Biden chose Harris as his VP knowing that being VP can be a stepping stone to the presidency - which means having power over every white man (and woman) in the land. And if she is president, she will have vastly more power than her white husband -- who appears to welcome that prospect.
And yes, Obama is a black man, not a black woman -- but if "woman" is the crucial aspect in the argument, why not just say that men never give away political power to women?
The whole Obama phenomenon included a lot of white men willing and eager to give a black man more power than they aspired to have themselves.
LBJ. You could even argue Nixon. Both were essentially the same circumstances as Biden; they were going to lose their power one way or the other, either by being elected out of office or impeached, respectively, so they just bailed.
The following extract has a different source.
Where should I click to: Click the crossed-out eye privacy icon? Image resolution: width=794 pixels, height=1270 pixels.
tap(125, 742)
Harry Truman too. He lost a primary to Estes Kefauver, who went on to win 12 of 13 primaries in 1952 but didn't get the nomination, mainly because in Congress he lead investigations of organized crime.
I think if you read dicicero’s comment, which I was responding to, my subsequent comments will make more sense.
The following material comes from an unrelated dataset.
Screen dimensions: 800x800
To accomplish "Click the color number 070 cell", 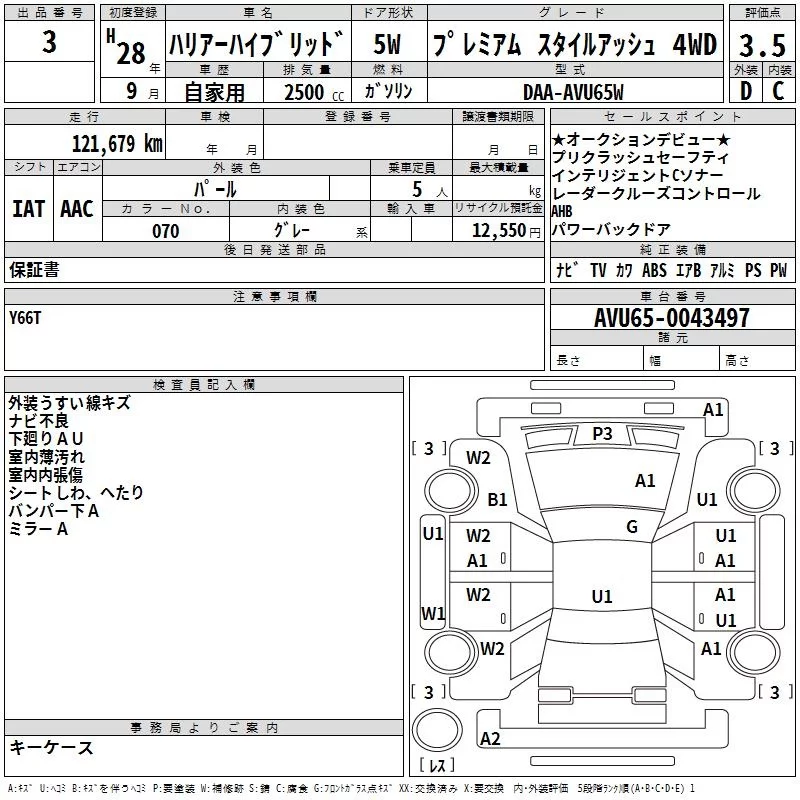I will [165, 231].
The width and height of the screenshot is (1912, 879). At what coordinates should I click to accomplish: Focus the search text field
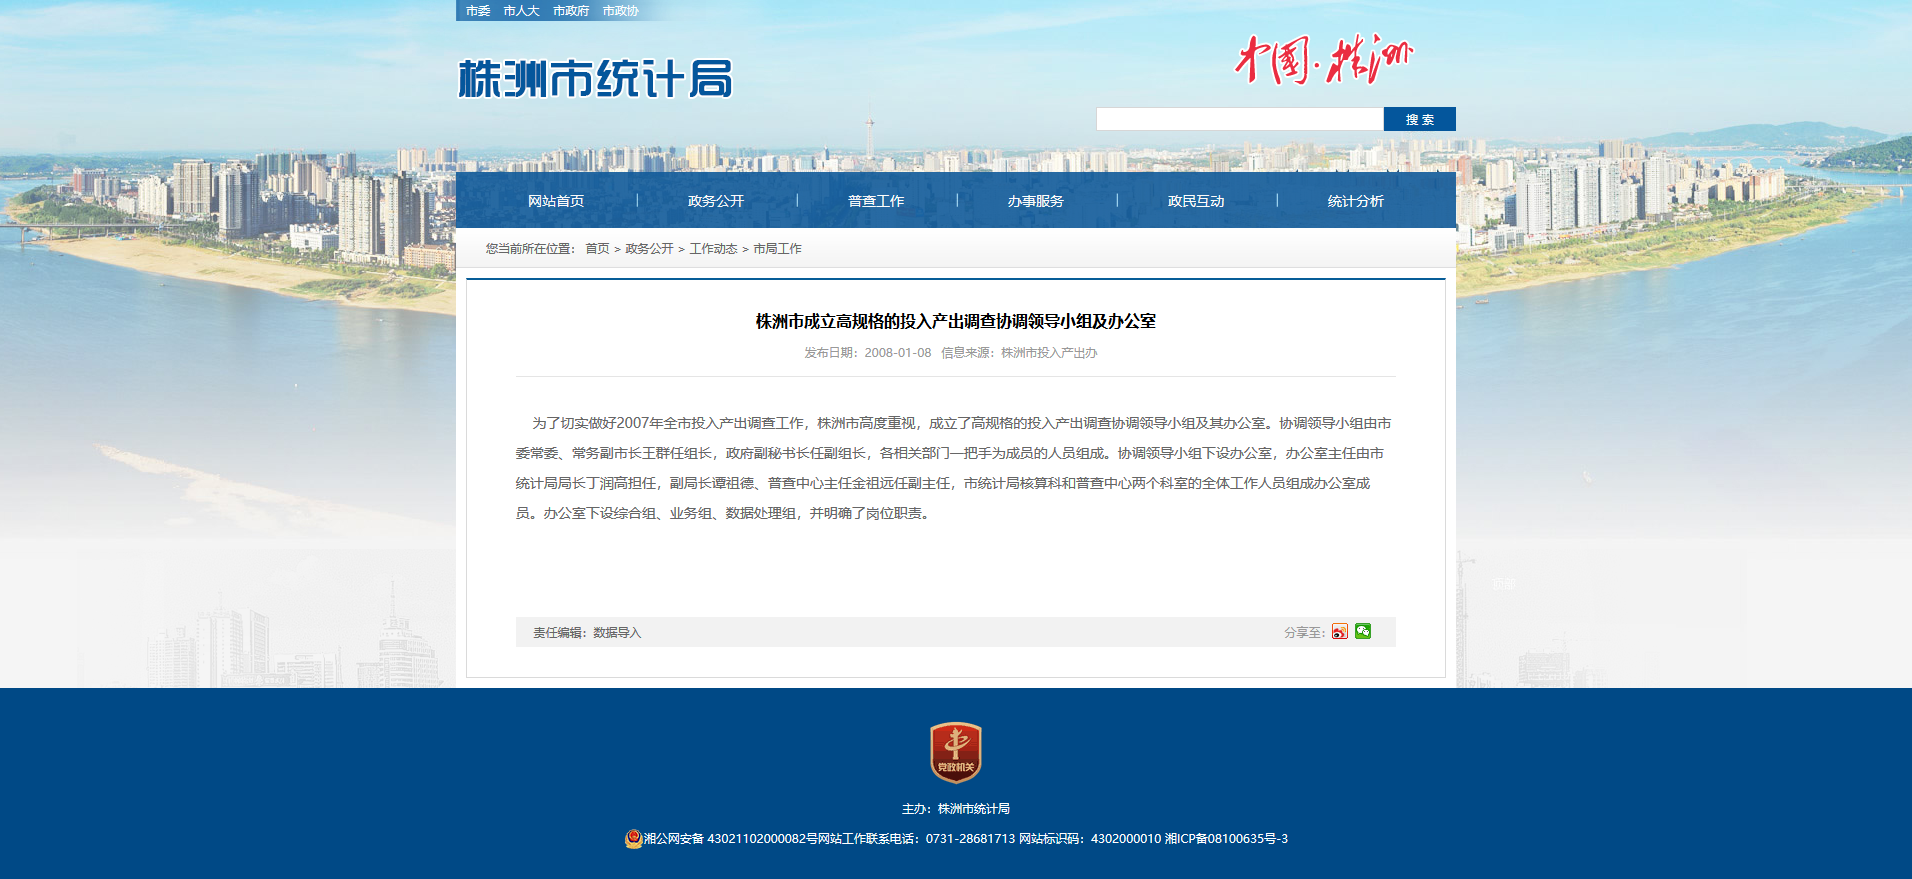1239,120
Fair enough. I would contend that it's not quite right to say Biden gave up his pawer to a black woman in any case (that's what a resignation would look like), but it's a great gesture on his part to endorse her as he withdraws. The dynamics have changed significantly since that endorsement in ways Biden couldn't have predicted when he made it, but certainly his endorsement played a role in shaping those dynamics.
They handed their power to BLACK WOMEN? That wasn’t in my AP US history textbook, or yours.
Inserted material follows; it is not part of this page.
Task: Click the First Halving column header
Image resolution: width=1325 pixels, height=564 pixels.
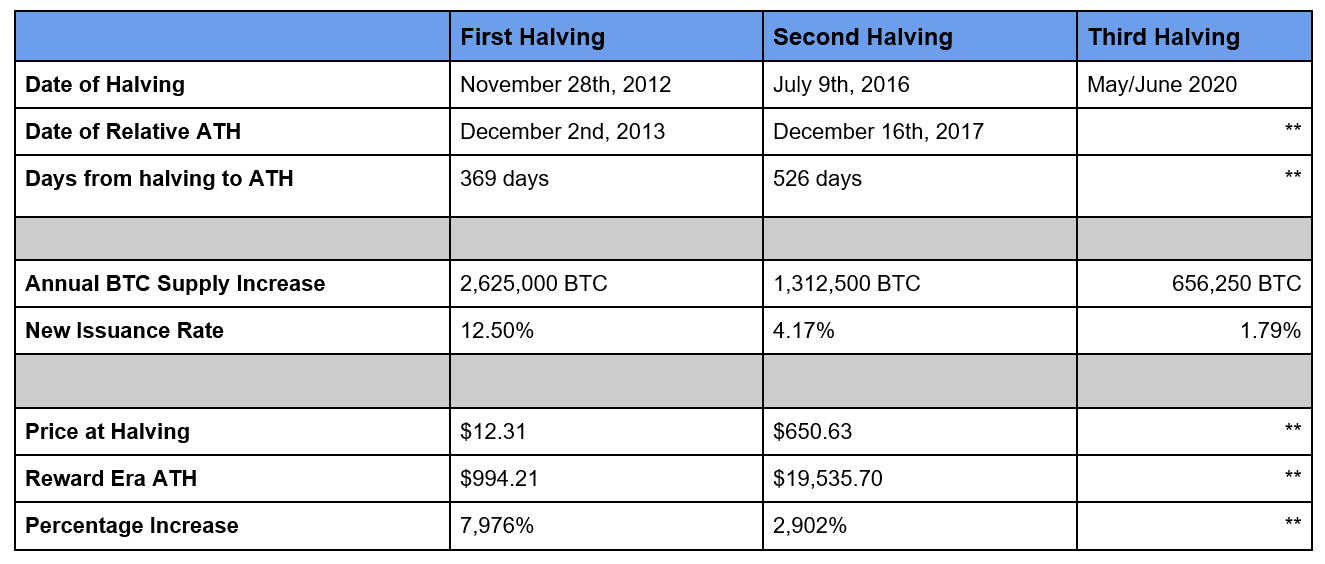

I don’t think people quite realize that since Sunday the backbone of the Black and Asian/Indian middle classes in this country have pulled out their checkbooks and signed up for Harris. That could look very different from 2020 and even 2008.
How do you know this?
My social media is full of Divine Nine members taking about their energetic support for Harris; the whacking great numbers of dollars raised in the last 48 hours; the Divine Nine are the four natl Black sororities and the five natl Black fraternities. I live in the Maryland suburbs of Washington DC. If you live here long enough, you absorb how much the Divine Nine have contributed to the growth and success of the Black middle class; and they are all in for Harris. If you live or work anywhere around South Asians, you notice how well-to-do much of the community are, and how excited the Aunties are about Kamala. That is how I know this.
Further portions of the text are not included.